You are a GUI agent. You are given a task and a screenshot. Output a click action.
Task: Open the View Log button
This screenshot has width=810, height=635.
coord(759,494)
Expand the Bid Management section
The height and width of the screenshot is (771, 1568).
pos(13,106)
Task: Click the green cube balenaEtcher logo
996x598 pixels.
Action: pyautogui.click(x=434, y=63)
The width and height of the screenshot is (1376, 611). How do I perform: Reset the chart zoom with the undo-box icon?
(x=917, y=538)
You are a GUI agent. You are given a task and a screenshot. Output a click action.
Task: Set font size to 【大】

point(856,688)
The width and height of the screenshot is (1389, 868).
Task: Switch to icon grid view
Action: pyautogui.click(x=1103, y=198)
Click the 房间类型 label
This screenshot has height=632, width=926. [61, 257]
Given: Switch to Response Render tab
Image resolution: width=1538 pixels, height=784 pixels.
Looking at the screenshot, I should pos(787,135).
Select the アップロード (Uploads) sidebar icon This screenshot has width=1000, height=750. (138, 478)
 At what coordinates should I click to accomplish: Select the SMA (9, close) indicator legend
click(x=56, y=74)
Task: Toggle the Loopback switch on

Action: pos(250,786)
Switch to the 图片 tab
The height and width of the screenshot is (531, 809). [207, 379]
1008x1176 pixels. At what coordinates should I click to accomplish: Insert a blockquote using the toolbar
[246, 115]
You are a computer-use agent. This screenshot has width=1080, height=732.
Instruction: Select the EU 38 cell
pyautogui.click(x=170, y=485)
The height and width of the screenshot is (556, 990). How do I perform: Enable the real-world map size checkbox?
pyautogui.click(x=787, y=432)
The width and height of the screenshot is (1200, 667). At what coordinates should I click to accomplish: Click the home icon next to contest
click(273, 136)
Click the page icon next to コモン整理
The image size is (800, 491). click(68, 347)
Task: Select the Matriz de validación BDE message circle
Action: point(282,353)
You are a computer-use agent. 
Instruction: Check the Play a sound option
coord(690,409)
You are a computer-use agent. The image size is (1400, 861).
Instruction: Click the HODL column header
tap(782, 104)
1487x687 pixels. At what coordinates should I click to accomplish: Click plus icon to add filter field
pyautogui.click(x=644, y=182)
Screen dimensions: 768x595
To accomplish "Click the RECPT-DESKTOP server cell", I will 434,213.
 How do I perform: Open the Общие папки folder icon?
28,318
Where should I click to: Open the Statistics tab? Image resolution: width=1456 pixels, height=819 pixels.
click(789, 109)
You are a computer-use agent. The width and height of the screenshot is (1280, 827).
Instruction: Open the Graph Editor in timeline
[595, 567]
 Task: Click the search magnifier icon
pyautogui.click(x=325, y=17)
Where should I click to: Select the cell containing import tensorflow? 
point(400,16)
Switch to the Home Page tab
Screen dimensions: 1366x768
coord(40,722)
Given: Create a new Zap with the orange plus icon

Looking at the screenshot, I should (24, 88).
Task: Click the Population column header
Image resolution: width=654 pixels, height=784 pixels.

◆ ◆ ◆

Exercise ▸ Reproduce all of the items above verbatim, line by line, from the first to the last.

Exercise solution ▸
You are a GUI agent. You are given a task and a screenshot. Output a click action.
Task: Open the View Log button
This screenshot has width=810, height=635.
coord(759,494)
Expand the Bid Management section
The height and width of the screenshot is (771, 1568).
pos(13,106)
Task: Click the green cube balenaEtcher logo
996x598 pixels.
Action: pyautogui.click(x=434, y=63)
The width and height of the screenshot is (1376, 611). How do I perform: Reset the chart zoom with the undo-box icon?
(x=917, y=538)
You are a GUI agent. You are given a task and a screenshot. Output a click action.
Task: Set font size to 【大】

point(856,688)
The width and height of the screenshot is (1389, 868).
Task: Switch to icon grid view
Action: pyautogui.click(x=1103, y=198)
Click the 房间类型 label
This screenshot has height=632, width=926. [61, 257]
Given: Switch to Response Render tab
Image resolution: width=1538 pixels, height=784 pixels.
Looking at the screenshot, I should pos(787,135).
Select the アップロード (Uploads) sidebar icon This screenshot has width=1000, height=750. (138, 478)
 At what coordinates should I click to accomplish: Select the SMA (9, close) indicator legend
click(x=56, y=74)
Task: Toggle the Loopback switch on

Action: pos(250,786)
Switch to the 图片 tab
The height and width of the screenshot is (531, 809). [207, 379]
1008x1176 pixels. At what coordinates should I click to accomplish: Insert a blockquote using the toolbar
[246, 115]
You are a computer-use agent. This screenshot has width=1080, height=732.
Instruction: Select the EU 38 cell
pyautogui.click(x=170, y=485)
The height and width of the screenshot is (556, 990). How do I perform: Enable the real-world map size checkbox?
pyautogui.click(x=787, y=432)
The width and height of the screenshot is (1200, 667). At what coordinates should I click to accomplish: Click the home icon next to contest
click(273, 136)
Click the page icon next to コモン整理
The image size is (800, 491). click(68, 347)
Task: Select the Matriz de validación BDE message circle
Action: point(282,353)
You are a computer-use agent. 
Instruction: Check the Play a sound option
coord(690,409)
You are a computer-use agent. The image size is (1400, 861).
Instruction: Click the HODL column header
tap(782, 104)
1487x687 pixels. At what coordinates should I click to accomplish: Click plus icon to add filter field
pyautogui.click(x=644, y=182)
Screen dimensions: 768x595
To accomplish "Click the RECPT-DESKTOP server cell", I will 434,213.
 How do I perform: Open the Общие папки folder icon?
28,318
Where should I click to: Open the Statistics tab? Image resolution: width=1456 pixels, height=819 pixels.
click(789, 109)
You are a computer-use agent. The width and height of the screenshot is (1280, 827).
Instruction: Open the Graph Editor in timeline
[595, 567]
 Task: Click the search magnifier icon
pyautogui.click(x=325, y=17)
Where should I click to: Select the cell containing import tensorflow? 
point(400,16)
Switch to the Home Page tab
Screen dimensions: 1366x768
coord(40,722)
Given: Create a new Zap with the orange plus icon

Looking at the screenshot, I should (24, 88).
Task: Click the Population column header
Image resolution: width=654 pixels, height=784 pixels.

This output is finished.